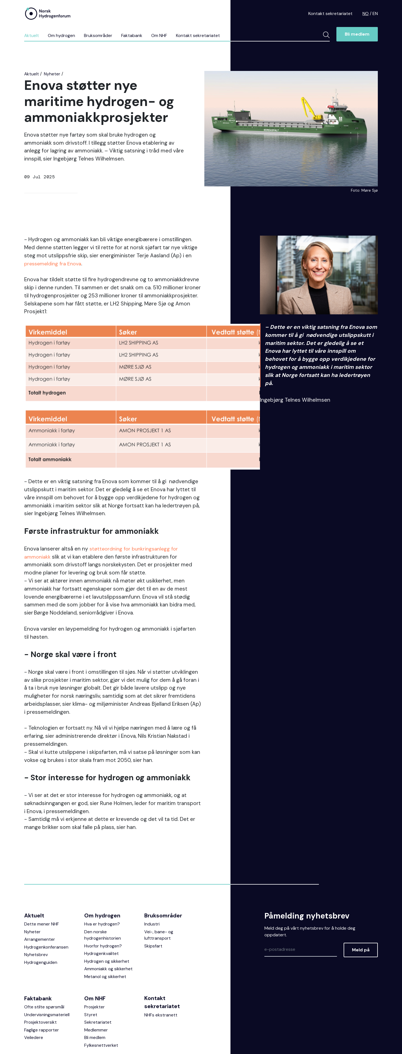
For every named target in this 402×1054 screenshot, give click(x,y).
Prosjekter (94, 979)
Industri (152, 895)
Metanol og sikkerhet (105, 949)
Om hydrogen (62, 35)
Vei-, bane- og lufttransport (158, 906)
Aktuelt (31, 35)
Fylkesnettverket (101, 1018)
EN (375, 13)
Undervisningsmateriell (47, 987)
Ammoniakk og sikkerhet (108, 941)
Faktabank (132, 35)
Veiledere (33, 1010)
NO (366, 13)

--------------------

- WHAT TO WORK ON
Arrange the records from the line containing "Fylkesnettverket (101, 1018)" through the end of the records as a Markdown table with the columns No. and Record. Number each row and leave out any blank lines.

- RESULT BELOW
| No. | Record |
|---|---|
| 1 | Fylkesnettverket (101, 1018) |
| 2 | EN (375, 13) |
| 3 | Undervisningsmateriell (47, 987) |
| 4 | Ammoniakk og sikkerhet (108, 941) |
| 5 | Faktabank (132, 35) |
| 6 | Veiledere (33, 1010) |
| 7 | NO (366, 13) |